[email protected]

In a message dated 9/13/00 6:08:54 AM, [email protected] writes:

<< would it help any if she read into a
tape recorder? ... Taping her reading might be
a fun way to encourage practice while also encouraging her to meet her needs
independently. If you try this, be sure and save the first tape to listen to
somewhere down the road. Just in case she needs to hear proof that she is
making progress. >>

eiraul-- ty for the suggestions. this one is intriguing, i especially like
the part about saving the tape as PROOF and reminder of progress! so often
we are looking forward to what is still UN-done, or not-good-enough yet,
instead of looking back to how FAR we have come! i am guilty of this daily
in many areas. glad for the reminder myself...
erin

Joseph Fuerst

Hey everyone!
I'm slowly reading to catch up and re-enter the e-list after a short
e-sabbatical.
What I did on my sabbatical was get a few of the books from the unschooling
recommended reading list that I hadn't read yet.
If you have read me around here....you may know that I have struggled with
my eldest 10 yr old in regards to reading.
Kolleen describes it SO well....even when I tried to 'let it go' and thought
I was unschooling 'well'...I wasn't.
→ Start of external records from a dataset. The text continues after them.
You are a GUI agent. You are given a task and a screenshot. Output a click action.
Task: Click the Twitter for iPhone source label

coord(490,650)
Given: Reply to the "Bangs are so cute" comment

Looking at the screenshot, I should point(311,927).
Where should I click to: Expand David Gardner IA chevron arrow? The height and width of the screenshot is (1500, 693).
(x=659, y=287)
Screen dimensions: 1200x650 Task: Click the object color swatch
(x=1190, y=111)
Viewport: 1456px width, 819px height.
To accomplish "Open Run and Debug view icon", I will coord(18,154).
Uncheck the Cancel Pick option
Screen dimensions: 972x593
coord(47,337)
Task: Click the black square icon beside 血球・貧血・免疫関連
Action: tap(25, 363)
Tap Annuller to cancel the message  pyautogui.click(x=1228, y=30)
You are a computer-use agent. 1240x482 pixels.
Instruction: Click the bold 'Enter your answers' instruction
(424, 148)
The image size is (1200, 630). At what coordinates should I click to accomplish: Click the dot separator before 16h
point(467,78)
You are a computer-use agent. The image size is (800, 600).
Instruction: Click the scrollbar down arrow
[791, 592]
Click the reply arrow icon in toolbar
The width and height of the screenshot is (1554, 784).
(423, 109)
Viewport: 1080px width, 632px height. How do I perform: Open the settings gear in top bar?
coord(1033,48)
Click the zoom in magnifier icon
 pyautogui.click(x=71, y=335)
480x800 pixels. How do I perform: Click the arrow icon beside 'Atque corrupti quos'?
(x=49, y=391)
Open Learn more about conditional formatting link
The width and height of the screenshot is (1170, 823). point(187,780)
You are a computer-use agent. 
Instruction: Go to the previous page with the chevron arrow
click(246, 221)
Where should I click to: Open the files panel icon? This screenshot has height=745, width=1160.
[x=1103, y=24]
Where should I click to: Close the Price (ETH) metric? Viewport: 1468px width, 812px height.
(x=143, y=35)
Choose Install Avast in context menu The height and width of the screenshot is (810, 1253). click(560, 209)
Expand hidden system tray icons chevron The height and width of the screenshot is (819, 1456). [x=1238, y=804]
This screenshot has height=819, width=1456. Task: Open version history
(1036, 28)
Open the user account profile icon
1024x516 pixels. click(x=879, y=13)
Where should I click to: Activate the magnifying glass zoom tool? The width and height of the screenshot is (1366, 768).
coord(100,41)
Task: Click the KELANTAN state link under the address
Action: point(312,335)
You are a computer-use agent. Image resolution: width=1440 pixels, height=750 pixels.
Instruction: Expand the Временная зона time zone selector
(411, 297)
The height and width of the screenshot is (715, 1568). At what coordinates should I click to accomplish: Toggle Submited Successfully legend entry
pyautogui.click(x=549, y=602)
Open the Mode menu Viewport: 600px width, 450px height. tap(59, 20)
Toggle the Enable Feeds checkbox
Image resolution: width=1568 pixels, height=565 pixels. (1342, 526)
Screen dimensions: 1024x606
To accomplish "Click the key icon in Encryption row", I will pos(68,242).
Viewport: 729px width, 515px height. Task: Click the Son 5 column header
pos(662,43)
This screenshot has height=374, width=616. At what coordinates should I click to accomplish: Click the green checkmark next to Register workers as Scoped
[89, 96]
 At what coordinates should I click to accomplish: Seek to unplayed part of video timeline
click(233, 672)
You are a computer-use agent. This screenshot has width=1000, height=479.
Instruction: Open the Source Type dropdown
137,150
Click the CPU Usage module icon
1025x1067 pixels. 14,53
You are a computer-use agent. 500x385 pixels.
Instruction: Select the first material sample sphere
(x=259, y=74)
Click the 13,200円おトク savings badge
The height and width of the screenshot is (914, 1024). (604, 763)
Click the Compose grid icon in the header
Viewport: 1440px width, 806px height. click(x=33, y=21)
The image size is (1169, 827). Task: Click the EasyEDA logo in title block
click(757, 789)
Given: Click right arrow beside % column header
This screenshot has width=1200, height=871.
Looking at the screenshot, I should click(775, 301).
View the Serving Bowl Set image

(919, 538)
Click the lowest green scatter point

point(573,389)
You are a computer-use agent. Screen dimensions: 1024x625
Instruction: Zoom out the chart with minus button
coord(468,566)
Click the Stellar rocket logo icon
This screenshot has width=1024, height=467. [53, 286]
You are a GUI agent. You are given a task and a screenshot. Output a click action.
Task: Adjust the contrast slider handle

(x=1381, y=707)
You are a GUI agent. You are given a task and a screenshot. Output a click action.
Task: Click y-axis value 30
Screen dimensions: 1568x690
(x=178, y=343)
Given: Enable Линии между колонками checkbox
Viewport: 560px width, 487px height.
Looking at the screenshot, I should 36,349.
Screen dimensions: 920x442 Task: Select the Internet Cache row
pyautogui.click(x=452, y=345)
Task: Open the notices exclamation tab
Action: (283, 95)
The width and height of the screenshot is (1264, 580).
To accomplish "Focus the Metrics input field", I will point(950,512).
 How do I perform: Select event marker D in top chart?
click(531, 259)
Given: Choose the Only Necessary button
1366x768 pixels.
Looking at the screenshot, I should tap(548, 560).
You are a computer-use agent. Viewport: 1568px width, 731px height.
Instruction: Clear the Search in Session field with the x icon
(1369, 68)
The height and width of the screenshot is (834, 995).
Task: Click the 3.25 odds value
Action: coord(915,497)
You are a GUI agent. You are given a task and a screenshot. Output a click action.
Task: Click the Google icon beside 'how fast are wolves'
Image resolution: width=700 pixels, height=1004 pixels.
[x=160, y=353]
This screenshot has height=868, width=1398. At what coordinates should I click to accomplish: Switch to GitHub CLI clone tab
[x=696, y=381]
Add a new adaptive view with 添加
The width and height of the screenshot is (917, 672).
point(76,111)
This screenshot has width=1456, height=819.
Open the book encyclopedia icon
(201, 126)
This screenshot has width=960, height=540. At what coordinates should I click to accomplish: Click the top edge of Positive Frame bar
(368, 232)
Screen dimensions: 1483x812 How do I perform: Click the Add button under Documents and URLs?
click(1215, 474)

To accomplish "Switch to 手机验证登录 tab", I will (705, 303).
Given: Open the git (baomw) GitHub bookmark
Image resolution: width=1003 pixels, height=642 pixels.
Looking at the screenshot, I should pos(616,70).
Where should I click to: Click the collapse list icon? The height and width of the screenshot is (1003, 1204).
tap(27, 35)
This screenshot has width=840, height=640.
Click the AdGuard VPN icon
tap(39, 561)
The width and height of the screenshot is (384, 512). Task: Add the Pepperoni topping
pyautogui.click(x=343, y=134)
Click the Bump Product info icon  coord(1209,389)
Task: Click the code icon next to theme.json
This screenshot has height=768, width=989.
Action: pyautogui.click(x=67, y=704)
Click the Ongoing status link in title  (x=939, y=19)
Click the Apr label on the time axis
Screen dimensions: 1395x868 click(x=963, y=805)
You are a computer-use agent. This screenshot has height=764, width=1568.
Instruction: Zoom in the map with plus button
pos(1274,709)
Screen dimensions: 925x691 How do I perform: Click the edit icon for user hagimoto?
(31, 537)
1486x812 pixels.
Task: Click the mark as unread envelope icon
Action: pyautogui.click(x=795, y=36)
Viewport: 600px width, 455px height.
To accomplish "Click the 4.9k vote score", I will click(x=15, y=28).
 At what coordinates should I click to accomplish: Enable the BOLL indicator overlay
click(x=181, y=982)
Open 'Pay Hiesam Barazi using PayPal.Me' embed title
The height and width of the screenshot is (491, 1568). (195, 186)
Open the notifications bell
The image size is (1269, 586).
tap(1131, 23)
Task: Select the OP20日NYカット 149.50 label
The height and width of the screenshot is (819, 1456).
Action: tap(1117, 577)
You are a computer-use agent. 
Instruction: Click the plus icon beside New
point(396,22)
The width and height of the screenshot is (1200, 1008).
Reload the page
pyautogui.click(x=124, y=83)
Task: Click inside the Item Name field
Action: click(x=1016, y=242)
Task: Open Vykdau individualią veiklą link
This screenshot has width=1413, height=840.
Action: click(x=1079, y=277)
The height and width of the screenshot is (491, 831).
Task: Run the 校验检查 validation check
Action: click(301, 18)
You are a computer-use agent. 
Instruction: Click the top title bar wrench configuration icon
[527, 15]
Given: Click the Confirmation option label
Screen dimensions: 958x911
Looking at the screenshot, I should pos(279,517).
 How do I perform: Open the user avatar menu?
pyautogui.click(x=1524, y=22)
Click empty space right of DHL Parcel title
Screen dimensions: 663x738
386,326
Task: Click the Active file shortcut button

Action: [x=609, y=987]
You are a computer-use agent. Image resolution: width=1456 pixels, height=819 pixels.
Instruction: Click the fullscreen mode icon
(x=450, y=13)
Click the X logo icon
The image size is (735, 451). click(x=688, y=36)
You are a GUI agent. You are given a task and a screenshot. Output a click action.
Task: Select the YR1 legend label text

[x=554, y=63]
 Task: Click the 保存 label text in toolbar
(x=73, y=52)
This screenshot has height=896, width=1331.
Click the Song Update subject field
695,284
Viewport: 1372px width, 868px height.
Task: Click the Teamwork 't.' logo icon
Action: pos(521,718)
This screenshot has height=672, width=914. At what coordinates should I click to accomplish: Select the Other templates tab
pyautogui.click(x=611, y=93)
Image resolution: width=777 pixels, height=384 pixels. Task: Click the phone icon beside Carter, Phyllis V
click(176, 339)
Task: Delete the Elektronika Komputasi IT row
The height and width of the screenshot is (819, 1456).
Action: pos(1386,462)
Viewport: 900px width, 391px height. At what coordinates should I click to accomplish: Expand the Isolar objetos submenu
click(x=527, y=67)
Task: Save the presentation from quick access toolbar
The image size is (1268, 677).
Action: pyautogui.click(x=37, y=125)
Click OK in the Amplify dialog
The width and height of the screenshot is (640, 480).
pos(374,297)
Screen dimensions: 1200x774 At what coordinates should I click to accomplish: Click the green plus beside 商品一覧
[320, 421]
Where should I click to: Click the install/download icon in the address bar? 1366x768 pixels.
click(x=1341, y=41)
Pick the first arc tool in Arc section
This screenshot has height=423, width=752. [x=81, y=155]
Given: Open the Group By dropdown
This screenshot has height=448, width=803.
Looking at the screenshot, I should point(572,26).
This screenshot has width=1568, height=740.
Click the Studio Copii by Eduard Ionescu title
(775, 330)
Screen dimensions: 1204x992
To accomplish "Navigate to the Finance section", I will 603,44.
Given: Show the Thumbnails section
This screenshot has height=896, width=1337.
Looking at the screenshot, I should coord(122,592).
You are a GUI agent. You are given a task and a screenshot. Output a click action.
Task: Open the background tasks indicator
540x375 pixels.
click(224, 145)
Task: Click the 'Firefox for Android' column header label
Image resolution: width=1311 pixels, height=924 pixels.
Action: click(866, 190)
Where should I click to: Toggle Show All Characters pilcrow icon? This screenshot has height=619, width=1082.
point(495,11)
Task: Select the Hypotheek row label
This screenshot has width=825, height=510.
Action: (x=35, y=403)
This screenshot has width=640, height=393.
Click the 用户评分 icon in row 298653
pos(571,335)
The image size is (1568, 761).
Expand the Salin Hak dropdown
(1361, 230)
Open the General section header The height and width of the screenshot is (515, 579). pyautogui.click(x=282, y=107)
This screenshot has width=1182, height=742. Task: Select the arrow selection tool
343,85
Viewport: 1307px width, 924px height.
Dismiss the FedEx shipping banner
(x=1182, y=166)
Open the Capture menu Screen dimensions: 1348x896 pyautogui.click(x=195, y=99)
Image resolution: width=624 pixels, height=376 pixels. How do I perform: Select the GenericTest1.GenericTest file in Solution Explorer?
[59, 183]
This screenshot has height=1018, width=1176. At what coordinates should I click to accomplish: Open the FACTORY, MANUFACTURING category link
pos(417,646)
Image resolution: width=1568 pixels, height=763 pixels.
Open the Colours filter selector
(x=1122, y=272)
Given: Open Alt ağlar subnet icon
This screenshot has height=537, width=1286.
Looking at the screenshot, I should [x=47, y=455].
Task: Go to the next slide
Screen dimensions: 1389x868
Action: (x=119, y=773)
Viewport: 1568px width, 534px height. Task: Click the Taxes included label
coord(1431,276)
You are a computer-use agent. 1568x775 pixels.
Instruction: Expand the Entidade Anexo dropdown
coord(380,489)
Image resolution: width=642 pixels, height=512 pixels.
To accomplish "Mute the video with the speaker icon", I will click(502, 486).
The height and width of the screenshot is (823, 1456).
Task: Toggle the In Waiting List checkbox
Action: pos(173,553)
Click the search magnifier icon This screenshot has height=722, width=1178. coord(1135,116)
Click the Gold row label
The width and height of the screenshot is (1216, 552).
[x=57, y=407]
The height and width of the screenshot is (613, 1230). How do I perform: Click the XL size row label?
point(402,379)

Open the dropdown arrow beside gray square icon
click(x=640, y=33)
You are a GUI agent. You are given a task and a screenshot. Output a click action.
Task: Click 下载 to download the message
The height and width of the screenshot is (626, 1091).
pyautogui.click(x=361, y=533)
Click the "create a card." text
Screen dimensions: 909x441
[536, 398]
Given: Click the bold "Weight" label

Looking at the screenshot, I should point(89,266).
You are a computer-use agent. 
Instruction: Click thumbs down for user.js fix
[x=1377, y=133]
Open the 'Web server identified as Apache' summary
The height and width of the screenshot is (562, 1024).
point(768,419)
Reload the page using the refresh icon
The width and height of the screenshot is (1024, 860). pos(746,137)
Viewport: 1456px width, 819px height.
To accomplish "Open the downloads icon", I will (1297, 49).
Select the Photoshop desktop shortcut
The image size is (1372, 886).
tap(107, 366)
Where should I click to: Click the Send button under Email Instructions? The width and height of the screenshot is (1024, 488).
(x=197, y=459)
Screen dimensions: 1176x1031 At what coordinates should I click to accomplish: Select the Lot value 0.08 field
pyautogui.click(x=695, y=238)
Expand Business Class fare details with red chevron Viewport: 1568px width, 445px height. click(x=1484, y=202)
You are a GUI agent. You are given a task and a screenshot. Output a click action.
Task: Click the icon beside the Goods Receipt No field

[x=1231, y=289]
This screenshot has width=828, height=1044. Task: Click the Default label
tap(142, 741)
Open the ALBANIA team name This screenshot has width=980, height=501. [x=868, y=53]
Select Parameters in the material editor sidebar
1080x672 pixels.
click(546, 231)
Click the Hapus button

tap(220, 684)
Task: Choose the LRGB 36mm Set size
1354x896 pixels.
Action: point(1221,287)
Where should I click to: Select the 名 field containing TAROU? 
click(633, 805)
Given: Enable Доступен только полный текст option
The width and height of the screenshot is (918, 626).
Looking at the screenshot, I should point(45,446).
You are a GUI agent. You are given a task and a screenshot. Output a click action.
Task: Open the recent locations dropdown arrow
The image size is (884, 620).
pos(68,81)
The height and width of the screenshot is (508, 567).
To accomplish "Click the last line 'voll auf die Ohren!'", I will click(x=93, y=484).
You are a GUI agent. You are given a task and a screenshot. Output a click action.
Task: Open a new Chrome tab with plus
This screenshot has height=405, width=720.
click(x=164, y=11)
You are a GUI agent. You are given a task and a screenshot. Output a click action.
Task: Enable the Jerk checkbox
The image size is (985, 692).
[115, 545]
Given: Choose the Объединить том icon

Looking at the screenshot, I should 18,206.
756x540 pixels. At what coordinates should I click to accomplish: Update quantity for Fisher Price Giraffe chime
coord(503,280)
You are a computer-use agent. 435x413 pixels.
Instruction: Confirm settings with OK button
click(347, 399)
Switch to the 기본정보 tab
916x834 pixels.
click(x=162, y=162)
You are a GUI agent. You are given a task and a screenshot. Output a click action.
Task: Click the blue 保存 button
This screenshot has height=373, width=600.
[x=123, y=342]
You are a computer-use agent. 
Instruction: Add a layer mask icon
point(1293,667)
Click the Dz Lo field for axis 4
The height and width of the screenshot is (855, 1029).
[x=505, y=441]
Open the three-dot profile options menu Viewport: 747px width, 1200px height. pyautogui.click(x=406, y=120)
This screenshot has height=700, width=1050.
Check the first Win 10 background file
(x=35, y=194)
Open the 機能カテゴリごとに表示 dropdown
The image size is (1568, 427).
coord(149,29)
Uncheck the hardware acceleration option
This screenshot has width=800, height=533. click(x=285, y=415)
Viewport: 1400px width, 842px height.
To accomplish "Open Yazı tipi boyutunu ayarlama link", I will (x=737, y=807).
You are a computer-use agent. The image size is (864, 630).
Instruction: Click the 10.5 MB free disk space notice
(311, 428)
I STILL had my agenda to "get her
reading. I moved from overt attempts (before I was truly comfortable with
unschooling), to covert attempts.....thinking it would help her. I finally
*really* got it....that I was still subtly trying to steer her toward
reading....I don't think I was totally consciuos of all that I was
doing.....and she reacted consiusly at times unconsciously at other
times....but always resisting.
I finally took the focus off of her completely. I began examining *my*
thought, feelings, and actions. And *finally* was able to get out of her
way. It's been about 6 months since I've let go of MY issues, agenda, and
desires about it.
She has recently become comfortable enough to come ask me things about
words now. And I'm capable of simply giving her the information. I have
worked through my feelings about it and she is healing from all my attempts
to turn it into a lesson, or to please, dissappoint, or try to control me.
She is making her way along, though hasn't had a major breakthrough yet.
Somehow, I'm sure she has a better chance now...as she learns she can trust
me to facilitate, not push or *teach*.
It also helped me to read Holt's Learning all the Time. He addresses
reading....and talks about 'immersing youngsters in written language' from
the grownup world, not that dull kid stuff.
So I'm trying to be creative in how to do this ....like putting 'menus' on
the fridge, hanging a calendar with activities spelled out clearly and
legibly, copying words to songs family members like, and changing
'inspirational' quotes I post on the fridge. Though I'm sure the *key* to
it all is my having moved past "my problems" about it.

It also helped me to read Holt's description abput learning math....where dd
and I have had the 'opposite' experience. I had a natural inclination to
simply be interested in her mathematical, logical processing....and so have
been a much more capable facilitator......of course, her confidence in this
area soars!

Shew1 This turned out long! Look out....maybe I'm back! :-)
Susan

>Pat wrote:
>How could you use trickery in regards to reading?

Anytime your agenda, hidden or otherwise, superceeds the child's agenda
to just learn at their own pace, then you are out of the unschooling
realm. This may be an option for a parent, but they will get questioned
on those choices when in an unschooling forum.

When the agenda is hidden, its trickery. And they will catch on. And
there will be resentment.


>I recommended a bringing some comic books and magazines but after reading
>a few of the replies, I realize it is not the unschooling way to take the
>lead with regard to a resistant reader.

Yes, there are no resistant readers in the unschooling realm.

>That being said, why can't we
>look at it the same way we would look a feeding a child not thriving. If
>I was concerned about my child's health because he wasn't interested in
>eating due to a health problem (here I am comparing the damage from ps to
>a health problem), wouldn't I offer a good variety of food to help him?
>Wouldn't it be ok in this situation to bring home some fun things to read
>and let him know what you have?


Again, its the parent putting their agenda over a child's natural desire.

Having stuff around the house is a far cry from going to a bookstore and
spending 3 hours.

Kids learn to read because the written word is all around us. And they
will learn best at their own time, if given the space and trust.